The Web Playbook SDK’s getCurrentState() method is what you want. Call it and check track_window.current_track.context - that’s where you’ll find the playlist URIs and other source info. Just heads up though, context can be null sometimes when people play individual tracks or jump between sources quickly. I’ve hit issues where context doesn’t update right away after playlist changes, so you might need a small delay or polling to catch those cases. Also, if someone’s shuffling between multiple playlists or using radio, the context won’t always point to the playlist you expect.

Been wrestling with this for months too. The context method has serious issues with collaborative playlists and manual queuing. What worked for me was a hybrid approach - I track playlist interactions on the frontend and cross-reference with the Web API’s recently played endpoint. The recently played data gives you context info that’s usually more accurate than player state. Here’s what people aren’t mentioning: private session mode completely breaks context tracking, so you need fallback logic. Also, context updates can lag several seconds on slow connections, making real-time highlighting unreliable without local state management.

the context thing breaks when users hit play on a playlist then manually skip tracks or add stuff to the queue - it loses track fast. easier fix would be tracking which playlist button they clicked last and assuming that’s still active, unless the context shows something completely different.

yeah, spotify’s context object is tricky. here’s another gotcha - when users play from search results or recently played, the context might show something totally different than your playlist, even with identical songs. i always store the playlist id when someone hits play, then cross-check it against the context uri just to be safe.

context uri works most of the time, but podcast eps in playlists will totally break ur tracking. plus, if spotify connect switches devices mid-song, it can reset context to null. maybe add a retry mechanism or cache the last playlist state.

Context tracking breaks when users switch playlists on their phone or desktop while your web app runs.
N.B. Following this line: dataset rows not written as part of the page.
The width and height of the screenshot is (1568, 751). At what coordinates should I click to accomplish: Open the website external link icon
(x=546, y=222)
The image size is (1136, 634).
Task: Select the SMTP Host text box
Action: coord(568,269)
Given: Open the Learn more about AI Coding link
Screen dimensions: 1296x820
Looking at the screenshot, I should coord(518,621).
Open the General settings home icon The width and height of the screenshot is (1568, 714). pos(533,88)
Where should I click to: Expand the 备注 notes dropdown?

I’ve seen it show playlist A when the user actually switched to playlist B on mobile. I fixed this by polling the player state every few seconds to catch context changes. Heads up - Spotify Connect handoffs between devices completely reset context data, so you’ll need error handling for that. Web API endpoints work better than the SDK for this, but there’s always some delay between playlist changes and when your app picks them up.